In [1]:
import numpy as np
import pandas as pd
import torch 
import torch.nn as nn
from torch.utils.data import Dataset, DataLoader
import pytorch_lightning as pl
from tqdm.notebook import tqdm

np.random.seed(42)

# Loading the dataset

In [2]:
data = pd.read_csv('../input/movielens-100k-dataset/ml-100k/u.data', sep='\t',
                  header=None, names=('user_id', 'movie_id', 'rating', 'time'))

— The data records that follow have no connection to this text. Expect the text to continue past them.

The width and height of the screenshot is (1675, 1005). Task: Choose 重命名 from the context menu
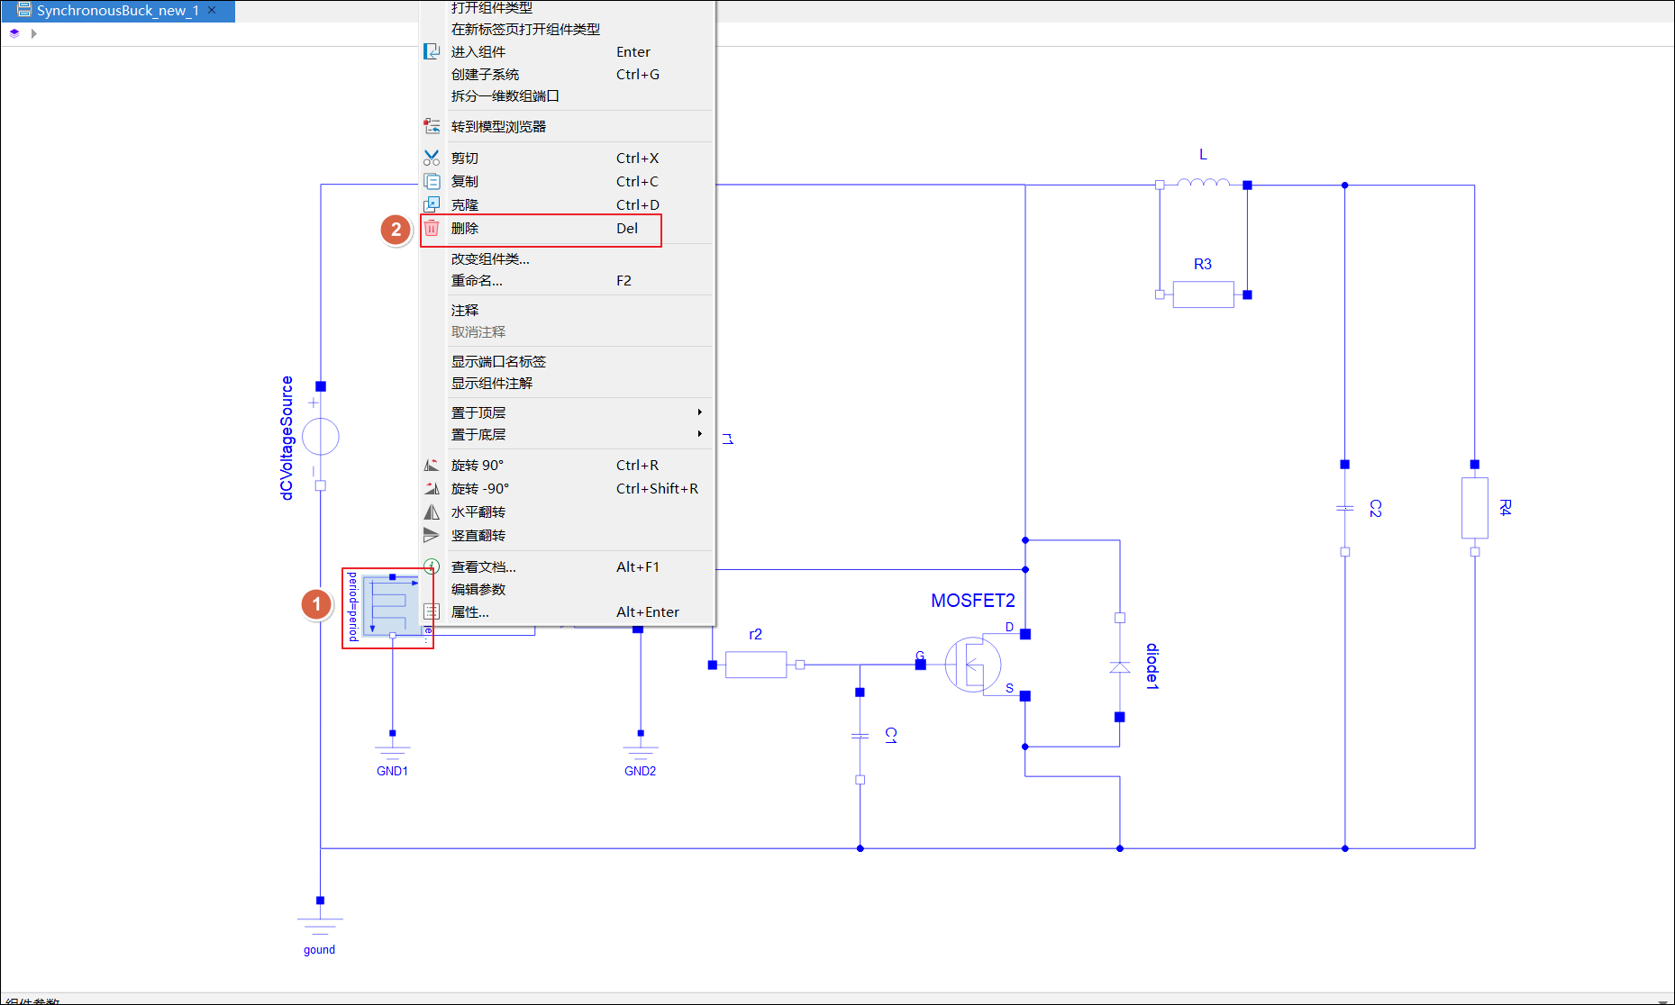(477, 281)
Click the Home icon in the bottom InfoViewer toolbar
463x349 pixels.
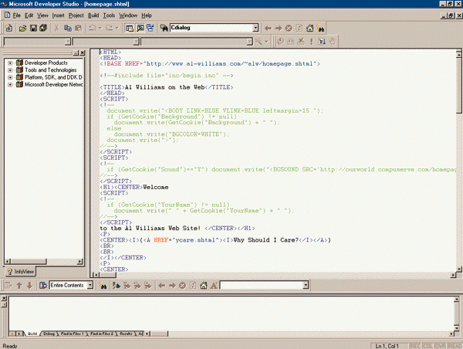tap(203, 285)
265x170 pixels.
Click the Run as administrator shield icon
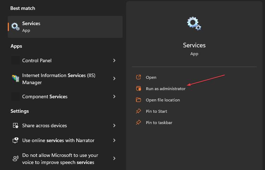(139, 89)
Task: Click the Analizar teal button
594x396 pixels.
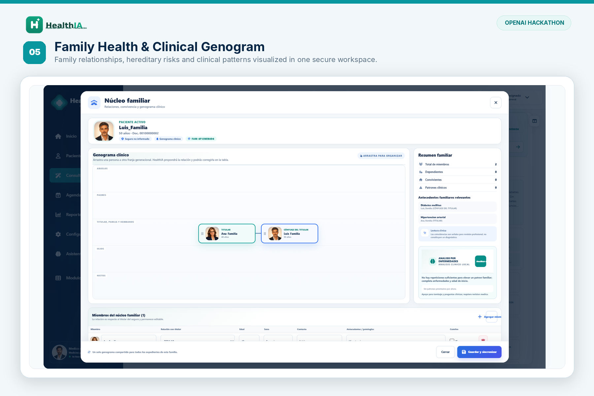Action: 480,261
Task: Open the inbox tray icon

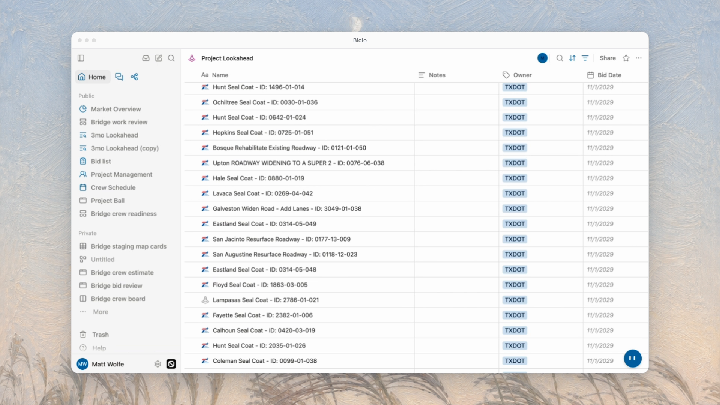Action: click(x=146, y=58)
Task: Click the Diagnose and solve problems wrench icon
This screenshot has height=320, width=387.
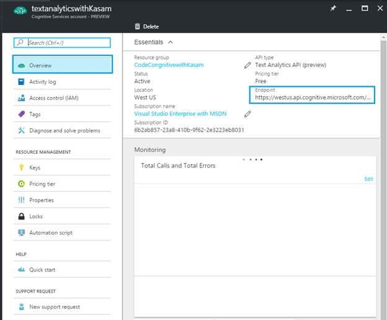Action: coord(22,130)
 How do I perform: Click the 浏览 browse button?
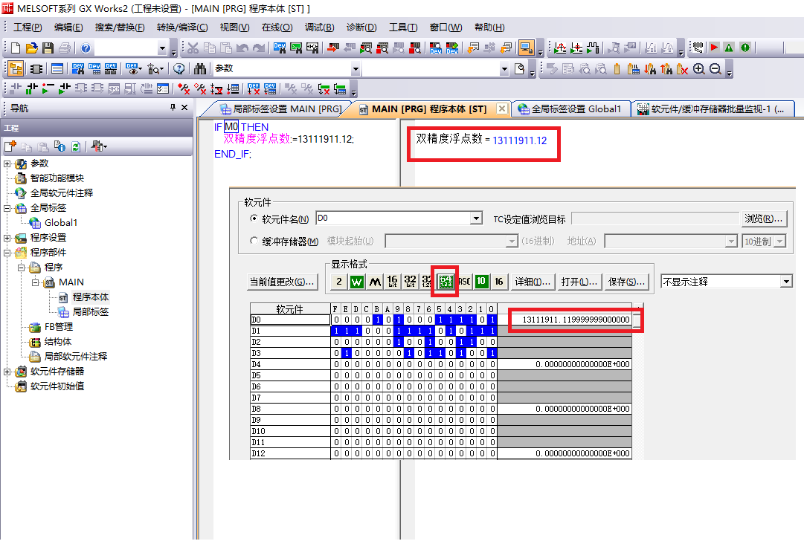click(764, 219)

# Convert unix seconds to a Pandas Timestamp
data['time'] = pd.to_datetime(data['time'], unit='s')
data.sample(5)

Unnamed: 0,user_id,movie_id,rating,time
75721,877,381,4,1997-12-21 04:09:05
80184,815,602,3,1997-11-05 01:44:29
19864,94,431,4,1998-04-04 20:28:36
76699,416,875,2,1997-10-12 22:55:38
92991,500,182,2,1998-01-04 00:25:56


# Train-test split

In the data we have _time_ column. We will make use of this column to split our data. The idea is simple: for each user we will keep the most recent ratings for the test set and train the model on older ratings.


Doing a random split would not be fair here, as we could potentially be using a user's recent reviews for training and earlier reviews for testing. This introduces data leakage with a look-ahead bias (occurs when a study or simulation relies on data or information that was not yet available), and the performance of the trained model would not be generalizable to real-world performance.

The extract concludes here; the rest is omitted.